Henderson explained that the objective of the new rule is not to stop students or staff from smoking all together,but to more strictly enforce basic protocol to make a better environment for all MCC attendees.
“The designated smoking areas will be enforced the same as all other rules such as students are not to bring unattended children or any pets on campus,” she said.
In addition to adding a section into the student handbook reiterating that students are to only smoke in specific smoking spots, MCC safety will be reminding rule-breakers that they are to light up only in areas that have been specified that they may do so.
Additionally, large signs will be placed in the parking lots stating that smoking is to be done only in assigned smoking regions.
Although word hasn’t caught on to every student who smokes on campus, those who are aware of the new restrictions have mixed feelings about it.
Mike Lightcap, who recently returned to MCC after taking a few years off, feels that limiting where a student can smoke is unfair.
“I believe you should be able to smoke anywhere as long as you’re therequired 25 feet away from a building. I would understand if it was enclosed campus or something but it’s open so I think I should be able to smoke wherever I want,” Lightcap said.
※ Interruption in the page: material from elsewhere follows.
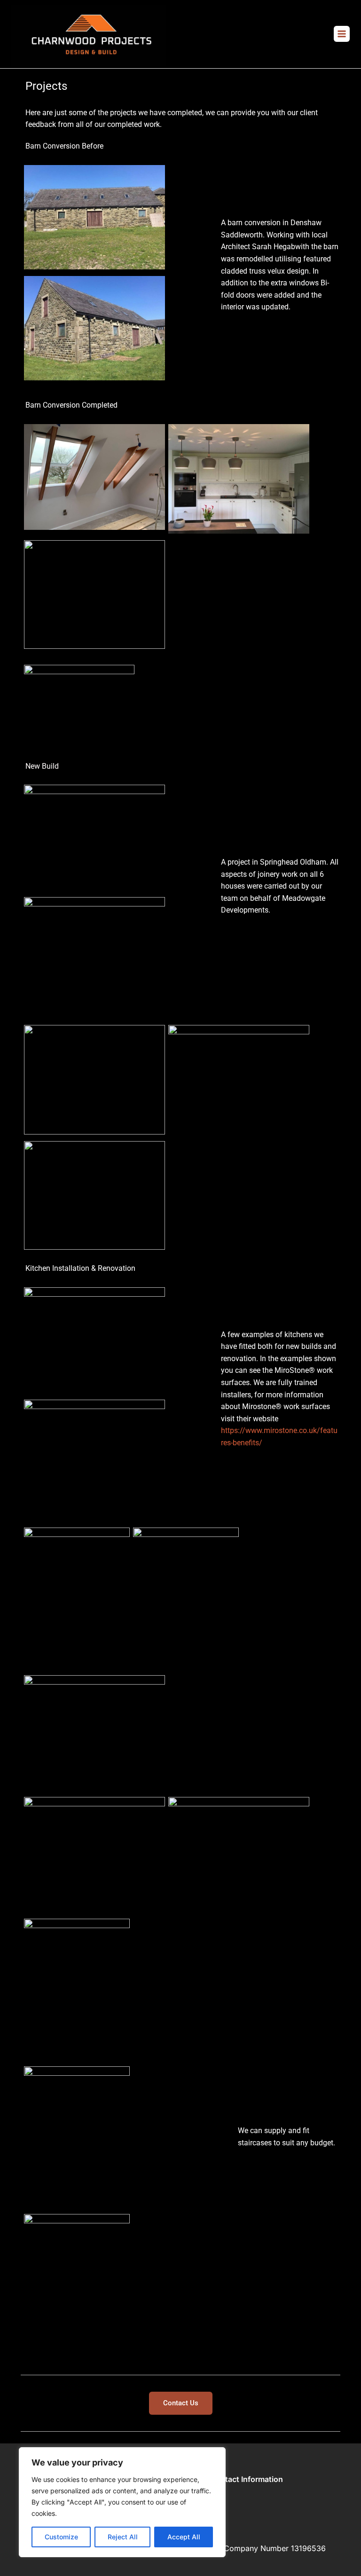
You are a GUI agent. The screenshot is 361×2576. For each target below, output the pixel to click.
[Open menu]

Victoria Pena who recently transferred from Northern Arizona University believes the rule is fair to both MCC’s smoking and non-smoking populations.
“I’m a little annoyed because people should have the right to smoke wherever they want, but at the same time I guess people have the right to breathe fresh air.” She said.
Mesa is the not the first community college to instate designated smoking areas. Scottsdale Community College as well as Chandler-Gilbert Community College already uses these areas as a way to keep their campus more smoke-free.
MCCD is said to be working on a district-wide policy that would unify smoking policies for all 10 schools.